Whenever a line in the records below holds the string "Blue", copy it out.
[Material for this task]
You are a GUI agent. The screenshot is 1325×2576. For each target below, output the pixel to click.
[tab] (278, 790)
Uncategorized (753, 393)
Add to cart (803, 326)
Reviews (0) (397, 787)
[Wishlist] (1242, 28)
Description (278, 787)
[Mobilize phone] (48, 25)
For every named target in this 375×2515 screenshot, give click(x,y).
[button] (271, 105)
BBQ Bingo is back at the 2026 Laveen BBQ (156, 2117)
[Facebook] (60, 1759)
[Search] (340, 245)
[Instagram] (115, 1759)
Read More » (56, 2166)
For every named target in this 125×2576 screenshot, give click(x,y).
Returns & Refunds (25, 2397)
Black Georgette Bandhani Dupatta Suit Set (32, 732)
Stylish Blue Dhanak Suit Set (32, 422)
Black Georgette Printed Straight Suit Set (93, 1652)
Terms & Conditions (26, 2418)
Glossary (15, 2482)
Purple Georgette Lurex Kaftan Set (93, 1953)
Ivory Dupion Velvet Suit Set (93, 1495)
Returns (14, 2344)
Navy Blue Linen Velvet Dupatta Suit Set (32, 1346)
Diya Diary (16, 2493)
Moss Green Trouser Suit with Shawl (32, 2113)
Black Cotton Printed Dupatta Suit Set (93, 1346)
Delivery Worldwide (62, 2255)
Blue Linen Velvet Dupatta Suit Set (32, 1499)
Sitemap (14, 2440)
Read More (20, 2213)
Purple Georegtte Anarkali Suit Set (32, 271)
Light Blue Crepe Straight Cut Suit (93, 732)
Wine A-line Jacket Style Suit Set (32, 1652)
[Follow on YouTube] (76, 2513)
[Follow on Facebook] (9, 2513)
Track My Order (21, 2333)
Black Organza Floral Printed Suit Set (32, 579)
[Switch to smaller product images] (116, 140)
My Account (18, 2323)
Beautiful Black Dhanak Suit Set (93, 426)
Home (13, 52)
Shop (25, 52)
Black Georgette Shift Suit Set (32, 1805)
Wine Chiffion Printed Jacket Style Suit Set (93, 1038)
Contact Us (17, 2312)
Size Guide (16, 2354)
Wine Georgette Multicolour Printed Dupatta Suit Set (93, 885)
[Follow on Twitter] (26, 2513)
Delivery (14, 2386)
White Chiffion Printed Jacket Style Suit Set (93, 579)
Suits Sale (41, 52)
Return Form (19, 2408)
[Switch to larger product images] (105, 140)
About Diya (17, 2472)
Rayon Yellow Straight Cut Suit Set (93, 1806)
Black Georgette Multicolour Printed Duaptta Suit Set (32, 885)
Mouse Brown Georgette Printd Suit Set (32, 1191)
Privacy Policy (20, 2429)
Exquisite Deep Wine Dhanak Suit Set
[/Material for this task]
Exercise response ->
Stylish Blue Dhanak Suit Set (32, 422)
Navy Blue Linen Velvet Dupatta Suit Set (32, 1346)
Blue Linen Velvet Dupatta Suit Set (32, 1499)
Light Blue Crepe Straight Cut Suit (93, 732)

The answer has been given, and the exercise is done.